What a wrapper skips

A wrapper is

A light interface over a general-purpose model that adds little beyond a prompt. You could often get a similar result by typing into the model directly.

Not always bad. The problem is paying system prices for a convenience anyone could rebuild in an afternoon.
A real system has
A source of truth in your own data Integration with your systems Workflow that takes actions Reliability and guardrails Memory of your context
The model is one component. The value is in the parts a wrapper skips.
Fig. 2 · Ask of any AI product
1
Does it use your data, or just the model's general knowledge?
Knows nothing specific to you: closer to a wrapper.
2
Does it do anything, or only produce text?
A system takes actions and integrates. A wrapper hands you words.
3
What happens when it is wrong?
A system has guardrails and escalation.
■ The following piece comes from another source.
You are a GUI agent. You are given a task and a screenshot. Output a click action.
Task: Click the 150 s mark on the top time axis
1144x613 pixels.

A wrapper returns whatever the model said.
4
Could you replicate it by prompting the model directly?
If yes, you are looking at a wrapper, and should pay wrapper prices.
5
Does it hold context across a task?
A system carries state. A wrapper forgets.
Fig. 2: the more of these that point to real substance, the more you are looking at a system worth its cost.
Why

Why the distinction matters

When buying, knowing the difference protects you twice: from overpaying for a thin layer you could build cheaply, and from underestimating a real system by assuming all AI products are wrappers. When building, the lesson is the same in reverse: the value you create is in the source of truth, the integrations, the workflow, and the reliability, not in the fact that you called a model.

Building a wrapper and hoping it feels like a system is how AI products fail to justify their price. Building the parts around the model is how they earn it.

Common questions

FAQ: systems vs wrappers

What is a ChatGPT wrapper?
A light interface over a general-purpose model that adds little beyond a prompt. You could often get a similar result by typing into the model directly. Some wrappers are genuinely convenient; the problem is paying system prices for one.
What makes a real AI system different from a wrapper?
A real system is defined by what surrounds the model: a source of truth in your own data, integrations with your systems, workflow that takes actions, reliability and guardrails, and memory of your context. The model is one component, not the product.
How can I tell if an AI product is just a wrapper?
Ask whether it uses your data or only the model's general knowledge, whether it takes actions or only produces text, what happens when it is wrong, whether you could replicate it by prompting the model directly, and whether it holds context across a task.
Are wrappers always a bad deal?
No. A well-made wrapper that reliably saves you effort has real value. The issue is paying the price of a system for something that is a convenience, or that anyone could rebuild quickly.
If I am building, how do I avoid shipping a wrapper?
Put the value in the parts around the model: ground it in your data, integrate it with your systems, give it real workflow and guardrails, and make it reliable. That is what turns a model call into a system worth its cost.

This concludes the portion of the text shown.